From the Department of Neurology, University of Rochester Medical Center, NY (A.G.K., R.G.H.); and Stroke Program, University of Michigan Health Systems, Ann Arbor (D.B.Z., L.B.M., J.F.B.).
Stroke. 2014 Mar;45(3):822-7. doi: 10.1161/STROKEAHA.113.004573. Epub 2014 Feb 12.
Decisions on life-sustaining treatments and the use of do-not-resuscitate (DNR) orders can affect early mortality after stroke. We investigated the variation in early DNR use after stroke among hospitals in California and the effect of this variation on mortality-based hospital classifications.
Using the California State Inpatient Database from 2005 to 2011, ischemic stroke admissions for patients aged≥50 years were identified. Cases were categorized by the presence or the absence of DNR orders within the first 24 hours of admission. Multilevel logistic regression models with a random hospital intercept were used to predict inpatient mortality after adjusting for comorbidities, vascular risk factors, and demographics. Hospital mortality rank order was assigned based on this model and compared with the results of a second model that included DNR status.

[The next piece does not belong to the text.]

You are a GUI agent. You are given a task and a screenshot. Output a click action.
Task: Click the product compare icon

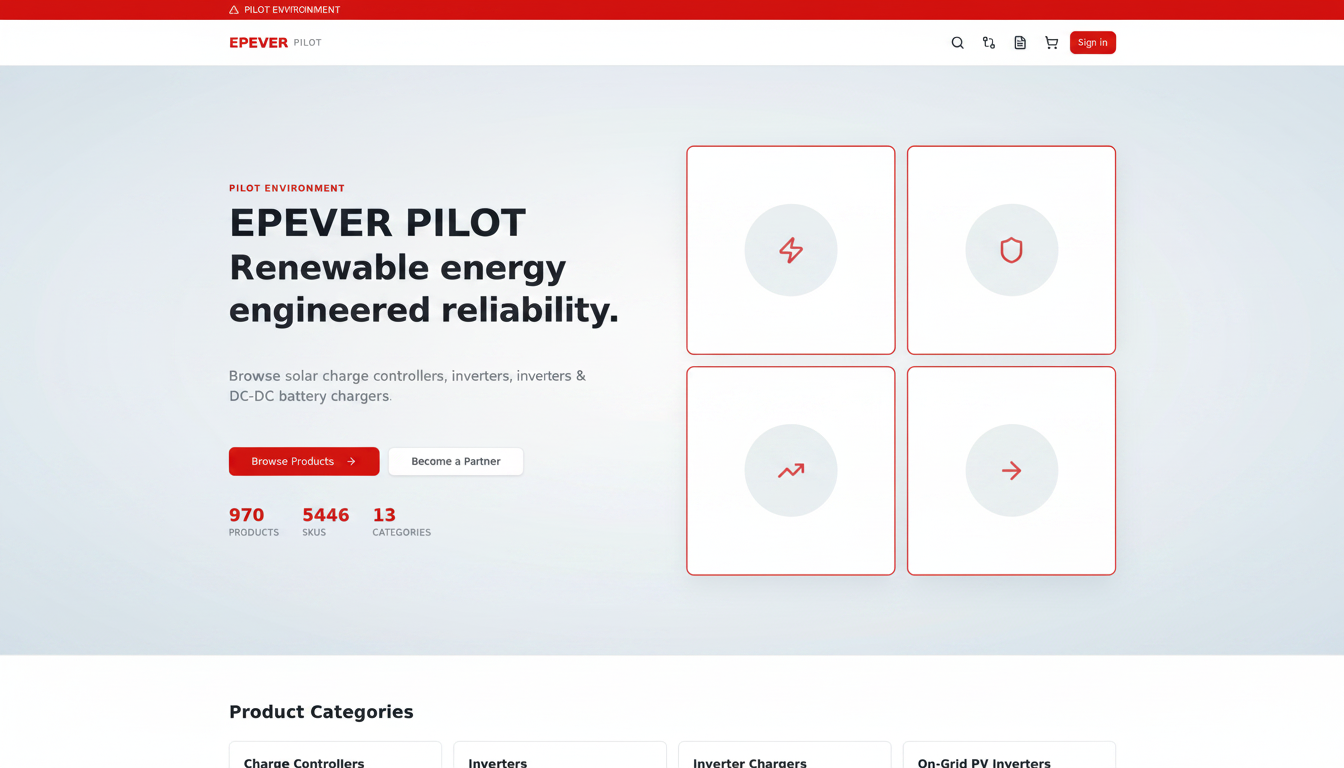pyautogui.click(x=989, y=43)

From 355 hospitals, 252,368 cases were identified, including 33,672 (13.3%) with early DNR. Hospital-level-adjusted use of DNR varied widely (quintile 1, 2.2% versus quintile 5, 23.2%). Hospitals with higher early DNR use had higher inpatient mortality because inpatient mortality more than doubled from quintile 1 (4.2%) to quintile 5 (8.7%). Failure to adjust for DNR orders resulted in substantial hospital reclassification across the rank spectrum, including among high mortality hospitals.
There is wide variation in the hospital-level proportion of ischemic stroke patients with early DNR orders; this variation affects hospital mortality estimates. Unless the circumstances of early DNR orders are better understood, mortality-based hospital comparisons may not reliably identify hospitals providing a lower quality of care.
对生命支持治疗的决策和使用“不复苏”(DNR)医嘱可能会影响中风后的早期死亡率。我们研究了加利福尼亚州各医院中风后早期使用 DNR 的差异,以及这种差异对基于死亡率的医院分类的影响。
使用 2005 年至 2011 年加利福尼亚州住院患者数据库,确定年龄≥50 岁的缺血性中风入院患者。根据入院后 24 小时内是否存在 DNR 医嘱将病例分为有/无 DNR 医嘱两组。采用多水平逻辑回归模型,以医院随机截距为预测变量,调整合并症、血管风险因素和人口统计学因素后,预测住院死亡率。根据该模型对医院死亡率进行排序,并与包含 DNR 状态的第二个模型的结果进行比较。
从 355 家医院中,共确定了 252368 例病例,其中 33672 例(13.3%)患者在早期使用了 DNR。医院层面 DNR 使用的调整后差异很大(五分位 1 为 2.2%,五分位 5 为 23.2%)。早期 DNR 使用较多的医院住院死亡率较高,因为住院死亡率从五分位 1(4.2%)到五分位 5(8.7%)增加了一倍以上。如果不调整 DNR 医嘱,就会导致整个等级范围内的医院大量重新分类,包括高死亡率医院。
各医院缺血性中风患者早期使用 DNR 医嘱的比例存在很大差异;这种差异会影响医院死亡率的估计。除非更好地了解 DNR 医嘱的情况,否则基于死亡率的医院比较可能无法可靠地识别提供较低护理质量的医院。